A journey to Flutter liveness (pt1)
Jodamco
Posted on June 18, 2024
Here we are again. This time I decided to write the posts as I go with the project, so it may or may not have an end, for sure it'll not have an order!
Google Machine Learning Kit
I was trying to decide on some Flutter side project to exercise some organizations and concepts from the framework and since AI is at hype I did some research and found out about Google Machine Learning kit which is a set of machine learning tools for different tasks such as face detection, text recognition, document digitalization, among other features (you should really check the link above). They're kinda plug and play, one can just install the plugin dependency and use the capabilities and it doesn't depend on API integrations or third-party accounts, so I decided to move on using it.

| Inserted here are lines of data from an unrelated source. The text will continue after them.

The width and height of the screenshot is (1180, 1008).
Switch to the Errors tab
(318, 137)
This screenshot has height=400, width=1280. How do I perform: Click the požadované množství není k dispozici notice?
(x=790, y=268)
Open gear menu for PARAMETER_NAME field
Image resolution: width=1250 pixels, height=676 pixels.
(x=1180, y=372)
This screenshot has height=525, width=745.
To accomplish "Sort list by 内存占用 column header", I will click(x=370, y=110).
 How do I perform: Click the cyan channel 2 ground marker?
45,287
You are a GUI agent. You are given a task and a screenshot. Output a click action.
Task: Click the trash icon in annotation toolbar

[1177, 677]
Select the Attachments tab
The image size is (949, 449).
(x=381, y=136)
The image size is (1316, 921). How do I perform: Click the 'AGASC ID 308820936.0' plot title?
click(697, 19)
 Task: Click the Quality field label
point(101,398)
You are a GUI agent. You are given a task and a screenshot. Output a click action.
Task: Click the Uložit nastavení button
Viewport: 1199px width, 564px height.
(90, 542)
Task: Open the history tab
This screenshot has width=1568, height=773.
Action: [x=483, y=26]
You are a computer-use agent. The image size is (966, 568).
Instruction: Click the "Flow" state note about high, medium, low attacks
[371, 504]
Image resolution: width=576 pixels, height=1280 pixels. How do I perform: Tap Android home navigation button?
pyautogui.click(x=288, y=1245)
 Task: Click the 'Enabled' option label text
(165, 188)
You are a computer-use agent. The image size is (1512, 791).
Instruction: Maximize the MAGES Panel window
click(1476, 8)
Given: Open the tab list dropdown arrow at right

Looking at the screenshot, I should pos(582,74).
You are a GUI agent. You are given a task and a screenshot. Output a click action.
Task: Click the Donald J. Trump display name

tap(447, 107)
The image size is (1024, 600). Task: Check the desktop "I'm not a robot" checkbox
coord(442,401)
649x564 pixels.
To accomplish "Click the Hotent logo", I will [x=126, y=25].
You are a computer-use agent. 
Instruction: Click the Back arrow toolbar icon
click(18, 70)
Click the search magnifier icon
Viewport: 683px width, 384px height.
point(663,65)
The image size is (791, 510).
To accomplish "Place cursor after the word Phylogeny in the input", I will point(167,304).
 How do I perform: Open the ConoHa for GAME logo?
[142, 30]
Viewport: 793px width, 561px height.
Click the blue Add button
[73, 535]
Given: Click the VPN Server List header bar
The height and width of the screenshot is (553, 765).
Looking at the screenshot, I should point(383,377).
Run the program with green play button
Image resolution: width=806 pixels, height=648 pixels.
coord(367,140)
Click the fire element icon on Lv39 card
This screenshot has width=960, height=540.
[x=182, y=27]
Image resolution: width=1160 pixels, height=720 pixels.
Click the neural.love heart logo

For the project itself, I decided to go with liveness - oh boy, if I had done some more research before maybe I would've selected something else - because I got curious about how current tools differentiate between photographs and real people. I have to be honest and say that I didn't do a deep research on the matter and I'll follow the path of reproducing the results I found in this great article. In it the author gets to the conclusion that
the usage of the GMLKit for liveness is feasible and my first goal is to reproduce the Euler Angles graphs, but using a Flutter app. I'm not sure what may be a final casual use for liveness, but I'm sure I'll learn through the process, so let's start!
Flutter app
The startup of a project is always a good thing. You know, follow up the docs for the init, run a flutter create my_app
or do it using vscode through the command bar. I'll be using FVM to manage the Flutter version and you can check out the full code here.
Camera Layer
First things first, I needed the camera preview set to get the image data (and to see something at least). For that, I added camera
and permission_handler
as dependencies to get access to the camera widgets. I also tried to split my camera component in a way that it would become agnostic regarding the machine learning layer, so I could reuse it in different contexts. Here's a small part of the camera widget
class CustomCameraPreview extends StatefulWidget {
final Function(ImageData inputImage)? onImage;
final CustomPaint? customPaint;
final VoidCallback? onCameraFeedReady;
const CustomCameraPreview({
super.key,
this.onImage,
this.onCameraFeedReady,
this.customPaint,
});
@override
State<CustomCameraPreview> createState() => _CustomCameraPreviewState();
}
class _CustomCameraPreviewState extends State<CustomCameraPreview> {
//... more code
Future<void> _startLiveFeed() async {
if (selectedCamera == null) {
setState(() {
hasError = true;
});
return;
}
_controller = CameraController(
selectedCamera!,
ResolutionPreset.high,
enableAudio: false,
imageFormatGroup: Platform.isAndroid
? ImageFormatGroup.nv21
: ImageFormatGroup.bgra8888,
);
await _controller?.initialize();
_controller?.startImageStream(_onImage);
if (widget.onCameraFeedReady != null) {
widget.onCameraFeedReady!();
}
}
//... more code
Widget display() {
if (isLoading) {
return PreviewPlaceholder.loadingPreview();
} else if (hasError) {
return PreviewPlaceholder.previewError(
onRetry: _initialize,
);
} else if (!hasPermissions) {
return PreviewPlaceholder.noPermission(
onAskForPermissions: _initialize,
);
} else {
return Stack(
fit: StackFit.expand,
children: <Widget>[
Center(
child: CameraPreview(
_controller!,
child: widget.customPaint,
),
),
],
);
}
}
@override
Widget build(BuildContext context) {
return Scaffold(
body: display(),
);
}
}
I think the most important part is the startup of the camera live feed. When creating the camera controller you must set the image type using the imageFormatGroup
property since this is required for the mlkit plugin to work. The ones on the code above are the ones recommended for each platform and you can check it better on the docs of the face detection plugin. This widget was inspired on the example widget from the official example from the docs.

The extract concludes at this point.